J’ai toute une histoire pour vous

Le prix de la « liberté d’expressions »

Hannah Smith était une étudiante de quatorze ans qui vivait à Lutterworth, Leicestershire. Brillante et extravertie, elle jouissait d’une vie sociale et semblait avoir un avenir passionnant devant elle. Le matin du 2 août 2013, Hannah a été retrouvée pendue dans sa chambre. Elle s’était suicidée. Cherchant à démêler ce qui s’était passé, sa famille a rapidement découvert qu’elle été la cible de messages anonymes abusifs sur un site web de réseau social. Hannah a été victime de la dernière variante de la plus ancienne histoire de l’humanité : l’utilisation de mots comme armes par ceux qui cherchent à infliger de la douleur. La nouvelle version s’appelle la cyber-intimidation.

La phrase juive pour ce genre de comportement est lashon hara, discours maléfique, discours sur les gens qui est négatifs et péjoratif. Cela signifie, tout simplement, parler mal des gens, et c’est un sous-ensemble de l’interdiction biblique de répandre des ragots. 

Malgré le fait qu’il ne soit pas choisi dans la Torah pour une interdiction par elle-même, les sages le considéraient comme l’un des pires de tous les péchés. Ils ont dit, étonnamment, que c’est aussi grave que les trois péchés cardinaux – idolâtrie, meurtre et inceste – combinés. Plus important encore, dans le contexte de Hannah Smith, ils ont dit que cela tue trois personnes : celui qui le dit, celui dont il le dit et celui qui écoute. 

L’histoire d’Hannah Smith et d’autres suicides d’adolescents est un rappel tragique de la façon dont les sages avaient raison de rejeter l’idée que « les mots ne peuvent jamais me faire de mal » et d’insister au contraire sur le fait que les mauvaises paroles tuent. La liberté d’expressions n’est pas une parole qui ne « coûte rien ». C’est une parole qui respecte la liberté et la dignité d’autrui. Si nous oublions cela, la liberté d’expression devient en effet très coûteuse.

D’après un article par Rabbi Jonathan Sachs

Le « reportage négatif » est-il jamais autorisé dans la loi juive ? 

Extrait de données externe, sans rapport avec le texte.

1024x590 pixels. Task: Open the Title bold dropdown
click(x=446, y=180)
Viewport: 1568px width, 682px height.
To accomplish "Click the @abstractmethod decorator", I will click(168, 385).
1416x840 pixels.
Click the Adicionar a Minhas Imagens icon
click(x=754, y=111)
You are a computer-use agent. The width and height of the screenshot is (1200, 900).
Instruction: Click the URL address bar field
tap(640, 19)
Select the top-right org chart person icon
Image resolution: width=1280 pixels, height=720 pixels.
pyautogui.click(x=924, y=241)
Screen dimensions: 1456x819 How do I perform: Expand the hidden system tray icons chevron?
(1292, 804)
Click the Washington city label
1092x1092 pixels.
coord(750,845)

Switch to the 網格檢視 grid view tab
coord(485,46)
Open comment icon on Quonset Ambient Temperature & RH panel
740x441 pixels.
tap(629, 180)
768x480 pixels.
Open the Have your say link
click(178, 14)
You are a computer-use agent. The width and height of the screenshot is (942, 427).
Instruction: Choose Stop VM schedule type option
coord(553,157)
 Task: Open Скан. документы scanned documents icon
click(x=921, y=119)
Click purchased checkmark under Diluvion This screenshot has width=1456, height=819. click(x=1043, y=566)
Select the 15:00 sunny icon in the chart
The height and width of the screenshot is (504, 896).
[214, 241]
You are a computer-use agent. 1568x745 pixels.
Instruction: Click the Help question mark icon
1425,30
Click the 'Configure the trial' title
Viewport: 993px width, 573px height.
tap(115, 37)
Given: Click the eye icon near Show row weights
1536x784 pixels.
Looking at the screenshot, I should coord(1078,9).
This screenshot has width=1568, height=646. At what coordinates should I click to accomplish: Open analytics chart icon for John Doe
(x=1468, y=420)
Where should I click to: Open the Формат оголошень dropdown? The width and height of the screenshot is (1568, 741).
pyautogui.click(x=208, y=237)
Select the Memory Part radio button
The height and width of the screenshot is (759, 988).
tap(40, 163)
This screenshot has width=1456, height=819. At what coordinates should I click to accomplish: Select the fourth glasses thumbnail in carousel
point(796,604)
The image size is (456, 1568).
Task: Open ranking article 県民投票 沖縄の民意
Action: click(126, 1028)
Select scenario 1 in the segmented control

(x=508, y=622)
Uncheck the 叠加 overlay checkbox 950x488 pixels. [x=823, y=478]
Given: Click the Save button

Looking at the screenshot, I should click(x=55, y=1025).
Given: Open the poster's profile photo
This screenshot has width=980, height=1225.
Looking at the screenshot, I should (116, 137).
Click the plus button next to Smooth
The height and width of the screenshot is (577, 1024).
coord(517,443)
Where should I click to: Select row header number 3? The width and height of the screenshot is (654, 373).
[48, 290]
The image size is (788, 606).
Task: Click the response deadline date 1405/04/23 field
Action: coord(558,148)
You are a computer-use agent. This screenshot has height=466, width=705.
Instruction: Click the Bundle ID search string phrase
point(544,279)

Nous sommes obligés d’essayer d’empêcher les autres de « se faire avoir », mais le faire sans commettre de lashon hara est délicat et vous devriez parler avec un rabbin orthodoxe de la situation spécifique. À propos de la dénonciation, le rabbin Yehuda Shurpin écrit dans Chabad.org :

Après avoir constaté qu’une situation peut nécessiter une dénonciation, il est important de garder à l’esprit que l’interdiction de lashon hara est toujours en vigueur. Par contre, Rabbi Yisrael Meir Kagan (communément connu sous le nom de Chafetz Haïm) décrit certaines conditions qui suspendent l’interdiction du lashon hara : 

L’objectif de la révélation de l’acte répréhensible doit être un avantage légitime, tel que la réparation du tort causé à la victime.

Vous devez être certain que les informations dont vous disposez sur l’acte répréhensible sont correctes et que la personne que vous accusez est coupable.

Vous pouvez rapporter que les faits pertinents, sans exagération ; toute exagération viole l’interdiction de dire des mensonges.

Avant d’en parler aux autres, vous devez d’abord vous acquitter de votre obligation de réprimander vous-même les fautifs.

La divulgation ne devrait pas causer plus de tort que ce qui est nécessaire pour atteindre l’objectif du dénonciateur.

Il ne doit y avoir aucun autre moyen par lequel l’effet souhaité peut être obtenu.

Le rapport doit être motivé uniquement par le désir de réparer un tort. Si la motivation est une rancune ou un désir de ridiculiser le coupable, le rapport ne doit pas être fait.